==== Passage given

The decision


IAC-AH-DN-V1

Upper Tribunal
(Immigration and Asylum Chamber) Appeal Number: AA/13273/2015


THE IMMIGRATION ACTS


Heard at Field House
Decision & Reasons Promulgated
On 3rd August 2016
On 6th September 2016



Before

UPPER TRIBUNAL JUDGE RIMINGTON


Between

the secretary of state for the home department
Appellant
and

M A
(aNONYMITY DIRECTION MADE)
Respondent


Representation:
For the Appellant: Mr D Clark, Home Office Presenting Officer
For the Respondent: Ms V Easty, Counsel instructed by Messrs Sultan Lloyd Solicitors


DECISION AND REASONS
Unless and until a Tribunal or court directs otherwise, the appellant is granted anonymity. No report of these proceedings shall directly or indirectly identify him or any member of their family. This direction applies both to the appellant and to the respondent. Failure to comply with this direction could lead to contempt of court proceedings.

1. The Secretary of State challenged the decision of First-tier Tribunal Judge Graham promulgated on 19th May 2016 whereby he purported to allow an appeal "to the limited extent that the matter is referred back to the Secretary of State for a lawful decision to be made".
2. The background to the appeal was that the appellant is a minor born on 28th January 2001 and a citizen of Egypt who claimed that at the age of 12 his parents passed away and thereafter his maternal uncle sent him to the UK. When he first came to the UK the appellant claimed he was a Syrian national. The appellant thereafter claimed that he was, in fact, from Egypt and he gave a variety of explanations as to why he was claiming asylum. He left Egypt in the summer of 2014 and travelled via Italy and France arriving in the UK on 23rd August 2014 and claimed asylum on the following day. He was the subject of an age assessment by the Northamptonshire Social Services on 3rd March 2015 and he was adjudged to be 14 years of age and born on 28th January 2001.
3. First-tier Tribunal Judge Graham noted that the appellant had appealed against the decision to refuse to grant him asylum under paragraph 336, humanitarian protection and protection under the European Convention for the Protection of Human Rights and Fundamental Freedoms. That appeal was under Section 82 of the Nationality, Immigration and Asylum Act 2002.

========

> [Aim of the exercise]: Return the full tribunal decision above word for word, without any changes.

==== Stored rows

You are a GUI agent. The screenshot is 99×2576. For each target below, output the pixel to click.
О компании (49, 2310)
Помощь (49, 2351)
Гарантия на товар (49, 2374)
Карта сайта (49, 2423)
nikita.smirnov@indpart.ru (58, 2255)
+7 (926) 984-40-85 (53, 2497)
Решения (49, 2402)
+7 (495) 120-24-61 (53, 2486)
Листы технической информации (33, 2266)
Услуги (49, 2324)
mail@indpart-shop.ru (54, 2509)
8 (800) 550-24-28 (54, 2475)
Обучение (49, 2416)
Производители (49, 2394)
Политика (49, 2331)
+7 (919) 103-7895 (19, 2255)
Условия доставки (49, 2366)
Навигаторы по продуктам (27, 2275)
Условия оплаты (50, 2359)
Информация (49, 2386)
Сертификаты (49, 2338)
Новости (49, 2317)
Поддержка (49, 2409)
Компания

========
==== Stored rows

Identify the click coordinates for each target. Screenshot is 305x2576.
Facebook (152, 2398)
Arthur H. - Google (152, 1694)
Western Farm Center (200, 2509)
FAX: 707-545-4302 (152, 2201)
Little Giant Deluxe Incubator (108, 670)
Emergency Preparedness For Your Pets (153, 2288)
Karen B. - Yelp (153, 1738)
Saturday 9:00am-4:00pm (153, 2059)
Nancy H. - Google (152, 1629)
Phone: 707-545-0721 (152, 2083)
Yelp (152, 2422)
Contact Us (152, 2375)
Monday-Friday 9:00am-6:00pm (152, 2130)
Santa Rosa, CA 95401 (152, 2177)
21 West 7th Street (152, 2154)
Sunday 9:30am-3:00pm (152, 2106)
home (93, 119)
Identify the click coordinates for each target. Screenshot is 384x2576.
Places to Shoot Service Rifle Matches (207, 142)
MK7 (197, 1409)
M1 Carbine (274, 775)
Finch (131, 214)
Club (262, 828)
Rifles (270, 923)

========

> [Written response]:
The decision


IAC-AH-DN-V1

Upper Tribunal
(Immigration and Asylum Chamber) Appeal Number: AA/13273/2015


THE IMMIGRATION ACTS


Heard at Field House
Decision & Reasons Promulgated
On 3rd August 2016
On 6th September 2016



Before

UPPER TRIBUNAL JUDGE RIMINGTON


Between

the secretary of state for the home department
Appellant
and

M A
(aNONYMITY DIRECTION MADE)
Respondent


Representation:
For the Appellant: Mr D Clark, Home Office Presenting Officer
For the Respondent: Ms V Easty, Counsel instructed by Messrs Sultan Lloyd Solicitors


DECISION AND REASONS
Unless and until a Tribunal or court directs otherwise, the appellant is granted anonymity. No report of these proceedings shall directly or indirectly identify him or any member of their family. This direction applies both to the appellant and to the respondent. Failure to comply with this direction could lead to contempt of court proceedings.

1. The Secretary of State challenged the decision of First-tier Tribunal Judge Graham promulgated on 19th May 2016 whereby he purported to allow an appeal "to the limited extent that the matter is referred back to the Secretary of State for a lawful decision to be made".
2. The background to the appeal was that the appellant is a minor born on 28th January 2001 and a citizen of Egypt who claimed that at the age of 12 his parents passed away and thereafter his maternal uncle sent him to the UK. When he first came to the UK the appellant claimed he was a Syrian national. The appellant thereafter claimed that he was, in fact, from Egypt and he gave a variety of explanations as to why he was claiming asylum. He left Egypt in the summer of 2014 and travelled via Italy and France arriving in the UK on 23rd August 2014 and claimed asylum on the following day. He was the subject of an age assessment by the Northamptonshire Social Services on 3rd March 2015 and he was adjudged to be 14 years of age and born on 28th January 2001.
3. First-tier Tribunal Judge Graham noted that the appellant had appealed against the decision to refuse to grant him asylum under paragraph 336, humanitarian protection and protection under the European Convention for the Protection of Human Rights and Fundamental Freedoms. That appeal was under Section 82 of the Nationality, Immigration and Asylum Act 2002.